▸ **Sayfa alıntısı**:
┌──
Talmīḥ تلميح Arapça kökenli bir sözcüktür ve “ima etme, dolaylı olarak bildirme” anlamlarına gelen sözcükler üretilen [ lmḥ ] sülasi – üçlü – kökünden gelmektedir. Telmih veya talmih “ göz ucuyla bakma” anlamına gelen “ lamḥ “ sözcüğünün tefˁîl vezninden mastarı olmaktadır. [1]
Telmih sözlüklerde “ ‘parıl parıl parlatmak” [2] anlamı ile de izah edilir.
Telmih edebiyatta hatırlatma ( anıştırma ) söz sanatı terimi olarak da kullanılmıştır. Telmih sanatına anlamdaş olabilmesi için TDK, anıştırma terimini önermiş ancak bu sözcük pek tutmadığı için günümüz Türkçesinde hatırlatma sanatı olarak bilinmektedir.
Telmih ( hatırlatma ) söz sanatı, yazıda veya şiirde çok kişi tarafından bilinen bir olayı, bir sözü, vecizeyi, atasözünü kullanma veya sözün gelişinden hareketle çok bilinen bir olayı, kişiyi, kıssayı, nükteyi, efsaneyi, hikâyeyi vb işaret etme üstü kapalı biçimde anlatma, sezdirme ve hatırlatma sanatı olarak tarif edilir. Eskiler telmih sanatını : “ Söz arasında meşhur bir vak’a, yahut mâruf bir fıkraya ve yahut mûtad bir usule işâret etme” [3], “Temsil yolu ile bilinen bir kıssaya, meşhur bir fıkraya, yaygın bir nükteye, tarihî bir hâdiseye, hâle uygun bir mesele, ilmî bir bahse işâret etmek …parlatılmış hâle ” [4]getirmek şeklinde de tarif edilir.
Ayet ve hadisler, bir hayli geçmişi olan ve pek çok kişi tarafından bilinmesi gereken tarihi, efsanevi, menkıbevi kişiler ve onlarla ilgili rivayetler, bilinir oylalar telmihin malzemeleridir. Buna rağmen telmihi yapılan kişi veya vaka sanatçı tarafından basbayağı hatırlatılacak şekilde aktarılır. Bu nedenle telmihi yapılan olay, kişi, kıssa vb.nin herkes tarafından bilinecek bir şey olmasına özel önem verilir.
└──
▸ **Kayıtlı bilgiler**:
┌──
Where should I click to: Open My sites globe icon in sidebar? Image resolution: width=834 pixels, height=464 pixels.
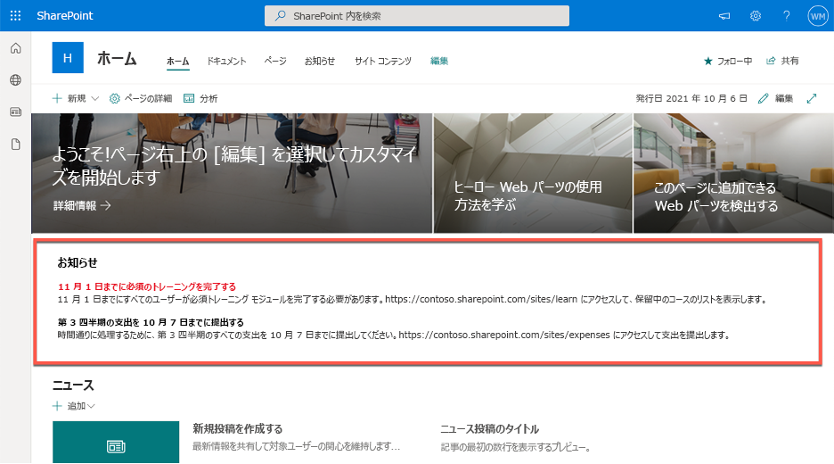pyautogui.click(x=15, y=80)
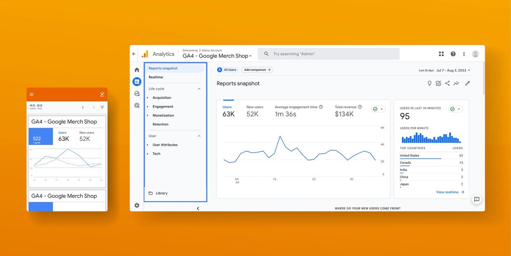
└──
▸ **Görev yönergesi**: Telmih sanatını anlatan sayfa alıntısına göre TDK, telmih sanatına karşılık olarak hangi terimi önermiştir?

▸ **Sorunun çözümü**: TDK, anıştırma terimini önermiştir.